The concept of Network Awareness is that Syslogd2 frequently checks the 'state' of the network and adjusts it's behaviour and working configuration based on a combination of the current network state, the desired network state and instructions in the configuration file.

This concept is somewhat experimental. The experimental parts are to see if I can technically make this work and do so in a semi-efficient manner and then to explore the resulting characteristic performance of my host to see if and what additional changes may need to be made to other OS components.

The full concept (that shows one of the possible future directions of Syslogd2) is that at any given time, the network is in one of several possible 'states':

Configuration file configuration is currenlty only partially implemented, but will eventually allow any parameter to be configured differently depending on what network-state the host is determined to be in. Whenever the network state changes, some amount (possibly total) reconfiuration needs to occur, then the new network-state needs to be set as the 'current' state until thhe next network state-change occurs.

This concept (as stated above) is partially implemented now. Syslogd2 recognizes the Down, Local and Other states as well as the pseudo-state of Any which is used for configuration and also set as the default network state for configuration. So far, the only confiuration components that network-state changges affect are input and output connections.

Other network-state names may be given, but the current implementation will not recognize them and will therefore not enter any user-defined state.

This concept and partial implementation when combined with the spooling feature creates the Network-State Spooling feature. When combined with startup testing, it is the core of the delayed resolution feature where IP addresses do not even attempt to resolve until the network has been detected to be up and the interfaces (and DNS) are known to be active and stable.

Network awareness is also a key component of both input processing and output processing because it drives whether or not the current environment needs to be rebuilt (and attempts made to resolve previously unresolved IP references) in light of the newly-determined network-state.

Output Processing

[Top of page]     [More Information]

Output processing in Syslogd2 as undergone even more changes than the input-processing, so just the highlights will be covered here.
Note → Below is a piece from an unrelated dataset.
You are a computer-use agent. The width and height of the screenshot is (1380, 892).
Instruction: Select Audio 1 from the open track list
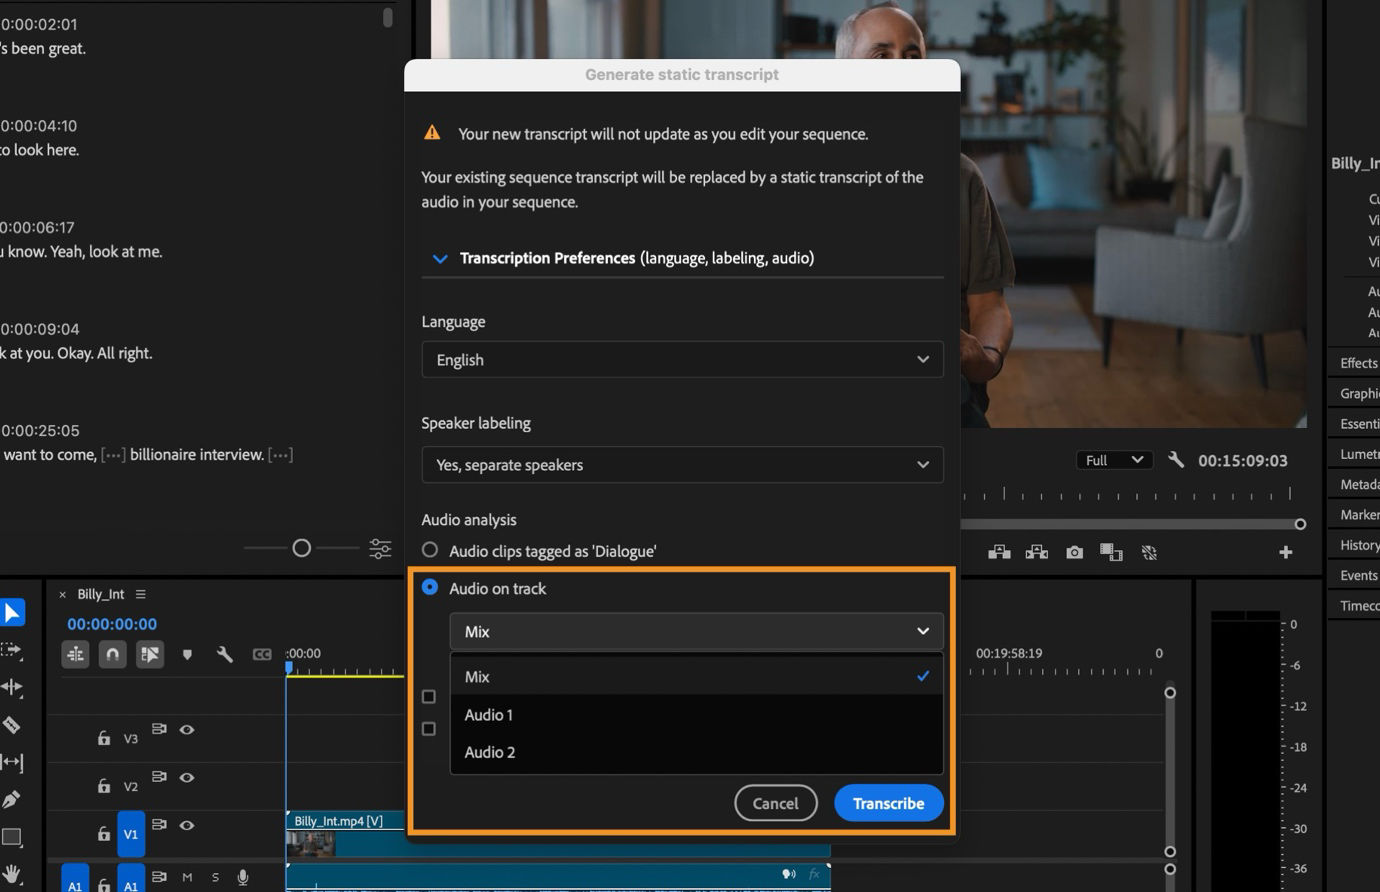click(489, 714)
Please visit the link to more information for a more thorough coverage of the changes and more implementation details on these concepts.
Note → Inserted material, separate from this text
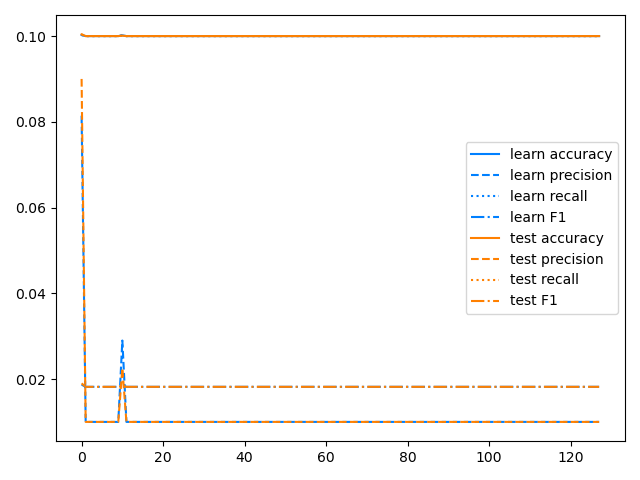Click the blue spike peak near x=10

pos(122,341)
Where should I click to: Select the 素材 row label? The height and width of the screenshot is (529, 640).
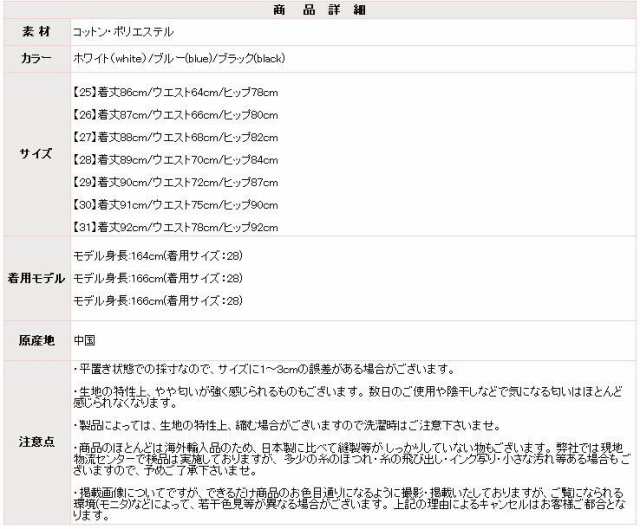(36, 33)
In general, Syslogd2 output processing is designed around some common-sense observations about data-communications and the current configuration-file format and the (now obsolete) assumptions that went into that specification:

  1. As a consequence of Syslogd2 being network aware, each output may list a set of network-states in which Syslogd2 should consider it 'valid' with all other states being 'invalid'. Whenever the network is in an 'invalid' state, the interface will not initialize unless network-state-spooling is enabled.
  2. When transmitting data to a remote host or local linux socket or pipe, the data is not being transferred to an IP-address, pipe or socket but to an application. This has multiple implications:
    • The remote application may be reachable by several methods -- all of which are equally preferrable as long as the data arrives at the application. An output-specification may specify a hostname, a host nickname, an IPV4 or IPv6 address, any of numerous ports the application may be listening on (as long as it treats data from all ports the same), different interfaces or secondary addresses on the same host (as long as the application is listening on those addresses and ports and treats incoming data the way), etc. An example of this is any syslog application that listens on the '*' address for local IP input. It can be reached via '127.0.0.1', '::1', <external address>, hostname, 'localhost', 'ip6-localhost', etc.
    • Multiple output lines specifying different aliases for the same destination should be allowed in the configuration file and combined (resolved) into a single entry using a single connection with (perhaps) alternative connection methods (multiple addresses, address-families, multiple ports, etc). This is done by Syslogd2. With current code, multiple output lines specifying aliases will result in multiple connections and possibly duplicate messages being transmitted.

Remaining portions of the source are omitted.